Find each line below containing the word "agent" and copy it.

[Collected data]
---*---

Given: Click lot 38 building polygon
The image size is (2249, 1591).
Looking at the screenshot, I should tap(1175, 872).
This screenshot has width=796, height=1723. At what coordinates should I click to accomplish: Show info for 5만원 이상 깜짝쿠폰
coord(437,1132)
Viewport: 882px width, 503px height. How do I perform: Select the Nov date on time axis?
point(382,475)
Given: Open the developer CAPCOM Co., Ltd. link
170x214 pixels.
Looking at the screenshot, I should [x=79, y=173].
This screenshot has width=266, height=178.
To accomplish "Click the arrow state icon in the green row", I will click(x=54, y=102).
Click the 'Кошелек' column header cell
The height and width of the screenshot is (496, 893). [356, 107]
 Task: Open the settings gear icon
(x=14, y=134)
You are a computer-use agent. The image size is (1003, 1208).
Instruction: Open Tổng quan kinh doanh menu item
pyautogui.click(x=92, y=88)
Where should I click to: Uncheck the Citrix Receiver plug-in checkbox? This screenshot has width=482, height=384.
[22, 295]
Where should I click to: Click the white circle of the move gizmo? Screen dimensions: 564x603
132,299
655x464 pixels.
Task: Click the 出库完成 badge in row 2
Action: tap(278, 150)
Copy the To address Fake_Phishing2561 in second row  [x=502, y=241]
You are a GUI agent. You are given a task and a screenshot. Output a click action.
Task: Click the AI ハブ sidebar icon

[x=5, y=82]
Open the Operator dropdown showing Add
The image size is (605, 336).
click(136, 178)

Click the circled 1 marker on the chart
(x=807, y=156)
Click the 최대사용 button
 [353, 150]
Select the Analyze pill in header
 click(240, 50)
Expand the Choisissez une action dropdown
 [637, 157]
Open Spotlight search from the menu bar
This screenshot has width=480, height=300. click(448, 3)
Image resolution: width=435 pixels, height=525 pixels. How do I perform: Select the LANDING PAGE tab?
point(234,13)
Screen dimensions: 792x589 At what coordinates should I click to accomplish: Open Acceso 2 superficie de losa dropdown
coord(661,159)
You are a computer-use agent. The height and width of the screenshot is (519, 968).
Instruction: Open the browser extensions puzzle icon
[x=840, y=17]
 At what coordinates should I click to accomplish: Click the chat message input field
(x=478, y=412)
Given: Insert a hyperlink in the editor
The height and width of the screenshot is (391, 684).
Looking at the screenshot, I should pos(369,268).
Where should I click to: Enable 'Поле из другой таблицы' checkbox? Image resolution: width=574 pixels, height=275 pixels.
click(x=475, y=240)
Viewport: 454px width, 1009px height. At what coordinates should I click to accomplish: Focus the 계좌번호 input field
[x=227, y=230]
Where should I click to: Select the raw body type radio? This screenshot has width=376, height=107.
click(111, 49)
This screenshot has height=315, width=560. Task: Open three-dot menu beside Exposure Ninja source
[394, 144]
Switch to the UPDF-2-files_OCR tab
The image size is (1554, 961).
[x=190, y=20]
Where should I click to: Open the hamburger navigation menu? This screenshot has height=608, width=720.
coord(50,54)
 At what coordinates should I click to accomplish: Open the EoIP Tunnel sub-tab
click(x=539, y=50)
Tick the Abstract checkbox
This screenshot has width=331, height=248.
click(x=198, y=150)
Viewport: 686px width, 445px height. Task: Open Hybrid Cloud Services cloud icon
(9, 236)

---*---

# Answer to the exercise
You are a computer-use agent. The image size is (1003, 1208).
You are a GUI agent. You are given a task and a screenshot. Output a click action.
You are a computer-use agent. The height and width of the screenshot is (519, 968).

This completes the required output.